If you would have asked me before I met him if I thought drywall was interesting, I would have said no. After I yawned 3 or 4 times first.
But I've learned a lot! I can walk into a house that just framed up and wired, and tell what room is what (and if the job is going to be a bitch). I can walk into a room that someone has just hung drywall in, and tell if it was well hung (hehe) or if it was a shitty job.
That term 'swear like a sailor?' Hah! Should have been 'swear like a sheetrocker'. They have some fun terms for things:
You want to get the job done fast with lower quality work? You 'rape it and run'.
You get a bunch of drywall hangers together to get a huge job done faster? You're 'gangbanging it'.
The coolest skill Chuck has acquired through 30 years of experience with drywall work?
Chuck uses stilts for drywall finishing. The ones in that picture raise up to about 42in (or almost 4 ft).
He not only walks around in these things. He climbs stairs in them. He holds a pan of drywall mud in one of his hands, and a spreading knife in the other and isn't even looking at the ground as he's walking in these things, scraping mud on a ceiling.
Like I said, before I met him, I didn't know shit about drywalling. But when I saw him do this for the first time?
You don't even know how badass until you see it done.
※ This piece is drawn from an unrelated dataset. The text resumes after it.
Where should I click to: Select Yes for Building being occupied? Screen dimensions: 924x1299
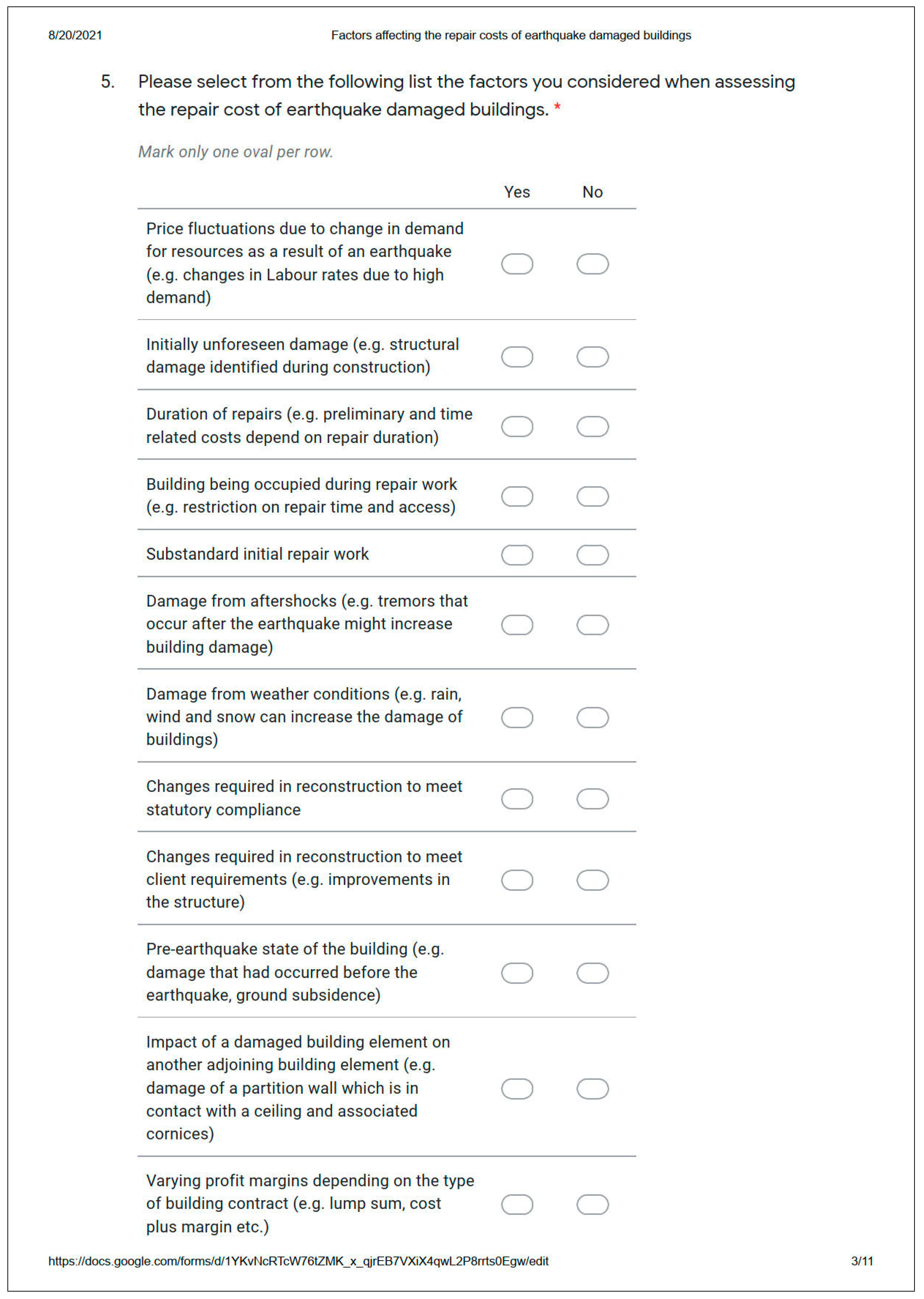point(517,496)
I find stiltwalking sexy as hell. Thank goodness I have other options than circus performers!
Anyway, the other night we had our friends Sean and Andie over for beer and chicken wings. Chuck's chicken wings are more world famous than Hooters'! (Well, that's what I tell him anyway, to butter him up.)
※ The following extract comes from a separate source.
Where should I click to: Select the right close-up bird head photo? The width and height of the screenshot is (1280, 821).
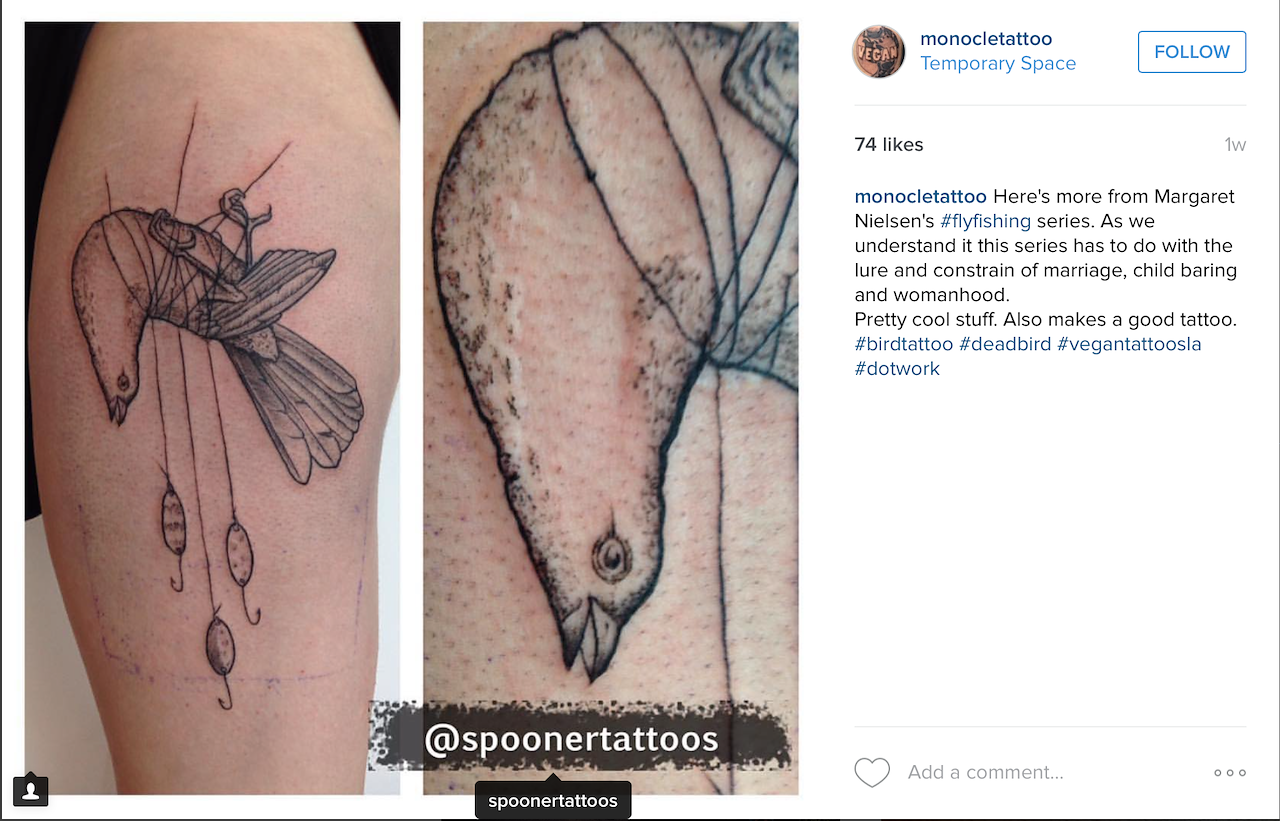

After dinner, whilst we were sitting at the table in a chicken wing coma, Chuck walks through the door that leads from the garage to the kitchen wearing his drywall stilts.
Of course Sean and Andie had to try them out. That's why we're friends with these people.
Andie went first.
Andie is the only woman besides me that is allowed to be in this position with Chuck. She's lucky and she knows it. ;)
I think Sean got a little jealous (not really) because he had to come over and help "strap 'er in".
This is probably my favourite pic of the night. Andie with a Fonzie-style thumbs-up, Sean with a "sneaky Shocker", and a great smile on Chuckles' face.
There were (still are) handprints all over my ceiling. And a little nail polish.
Sean's turn next. As you will see, I didn't need a turn. Not only was I the camera operator, but I've been on Chuck's stilts before. No need to go again. Trust me.
This one's just funny. Sean looks like he's exorcising demons out of Chuck.
Then he got cocky. The bastard. He was a natural.
The stilts weren't at their full height. Chuck shamed him into raising them up to the 42 inches. Sean's short, but not that short. We had to go outside for this. Click on the pic, and note the completely unsure look on Sean's face (he almost ripped the gutter off).
Sean and Andie aren't married. They're just shacking up. I think they're perfect for each other, and Sean should totally have proposed from the stilts. Would have made a good story for future grandchildren.
"Yeah, I asked your Grandma to marry me at your Great Uncle Chuck's house. I was on stilts at the time. I'd been drinking. But it wasn't a mistake, thank God. Maybe.'
Had such a fun time that night. Who else has stilts just lying around, waiting to be played with? We're so awesome.